In 2000, industry annually accounted for about 25% of GDP. Recent industrial activity has included a reopened glass factory, a new palm oil mill, a locally supplied cement plant, and facilities for milling rice, distilling citronella, and producing alcohol. Industry in Ghana is now oriented towards the fabrication of value-added semi-manufactured and finished products rather than just primary commodities for export—items such as furniture, jewelry, beer bottles, aluminum cooking utensils, fruit juice, and chocolate bars. The Tema industrial estate includes the Tema Food Complex, comprised of a fish cannery, flour and feed mills, a tin-can factory, and other facilities. The aluminum smelter at Tema is owned by Kaiser Aluminum and is one of Ghana's largest manufacturing enterprises.

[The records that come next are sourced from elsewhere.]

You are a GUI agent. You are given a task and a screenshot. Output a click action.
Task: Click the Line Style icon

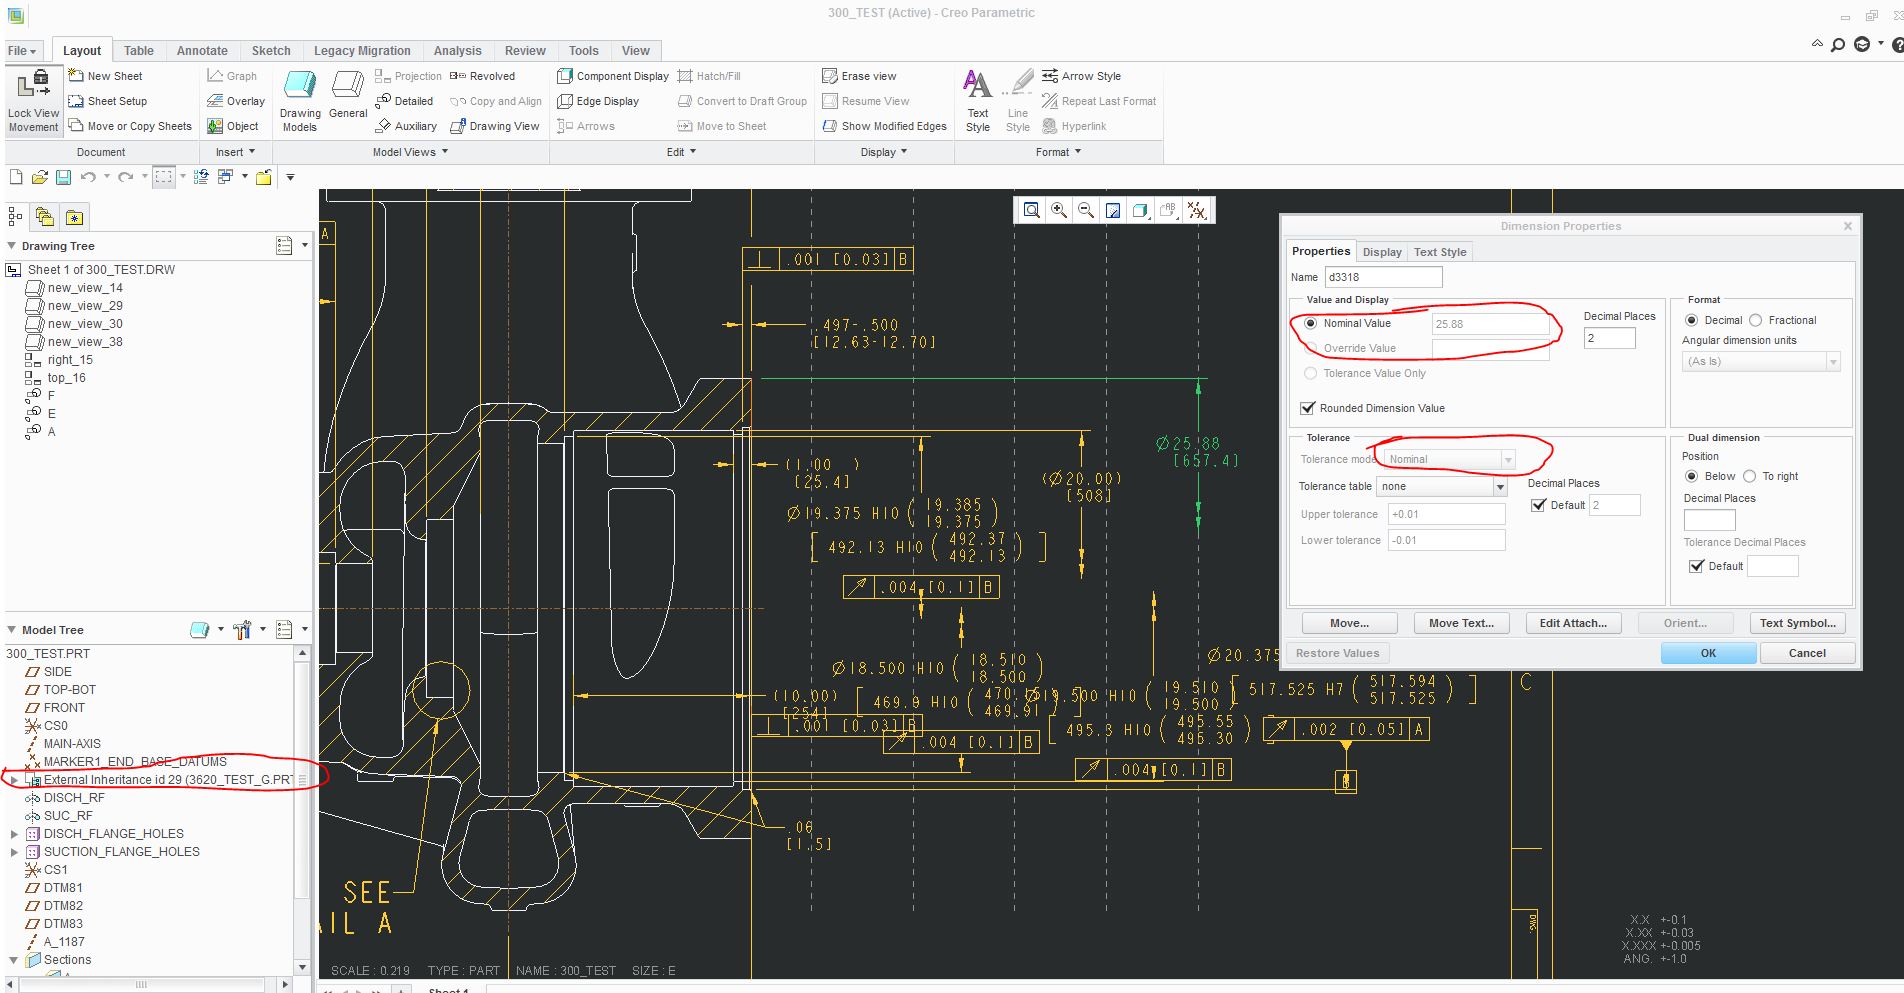click(x=1018, y=87)
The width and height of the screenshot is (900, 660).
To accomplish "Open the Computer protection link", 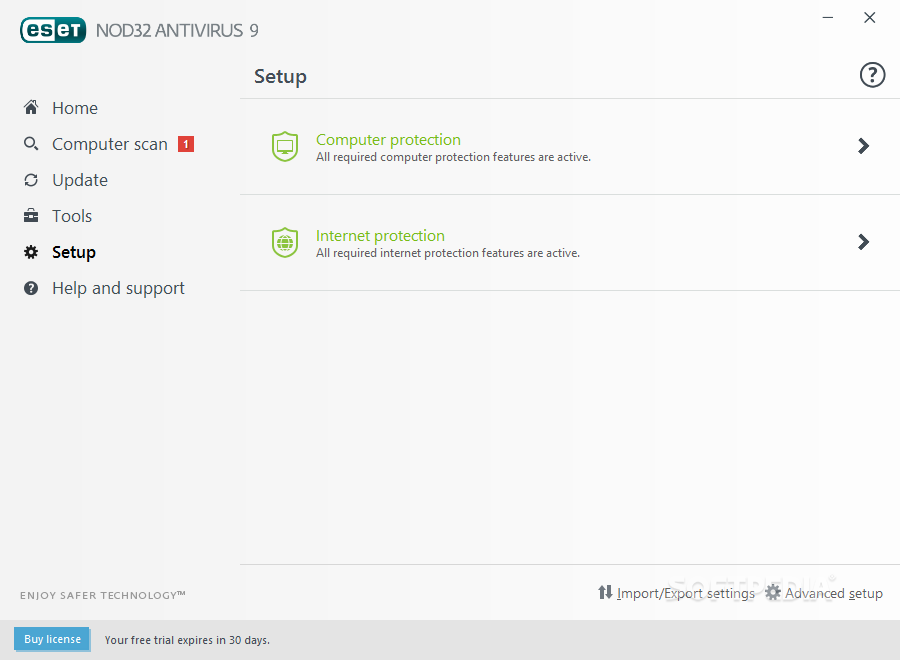I will (388, 139).
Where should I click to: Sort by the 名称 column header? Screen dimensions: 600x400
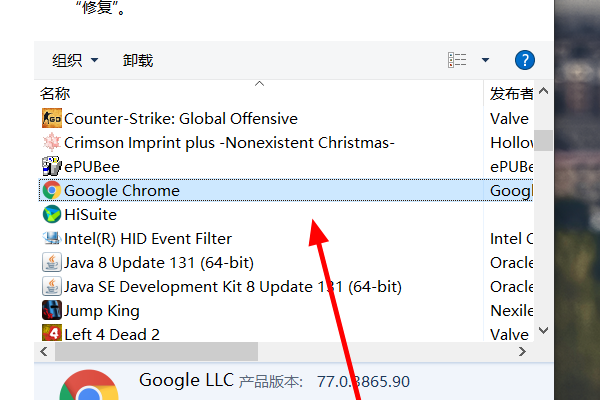click(55, 93)
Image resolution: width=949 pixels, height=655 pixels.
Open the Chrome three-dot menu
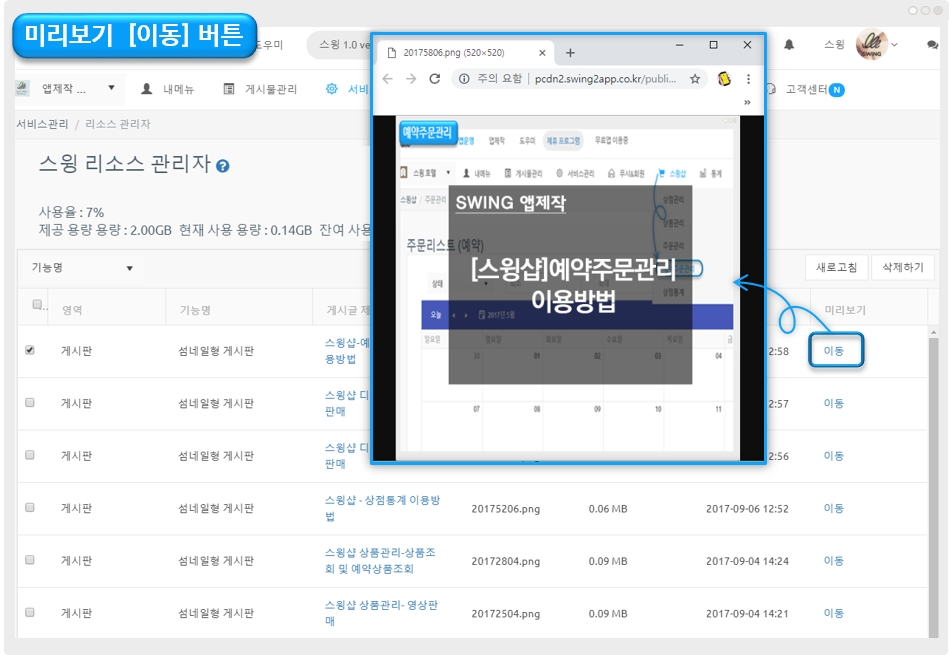748,79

The construction industry in 2002 included projects geared toward the building of roads, bridges, coastal works, and residential housing.
Ghana produces no oil or natural gas, but it has an oil refinery with a capacity of 45,000 barrels per day. The Tema refinery operates on crude oil imported from Nigeria. Ghana has natural gas reserves of 24 billion cubic meters. The 600 km (373 mi) West African Gas Pipeline was due to be completed in 2003, with a supply point in Tema. The pipeline is to have an estimated capacity of 400 cubic feet a day.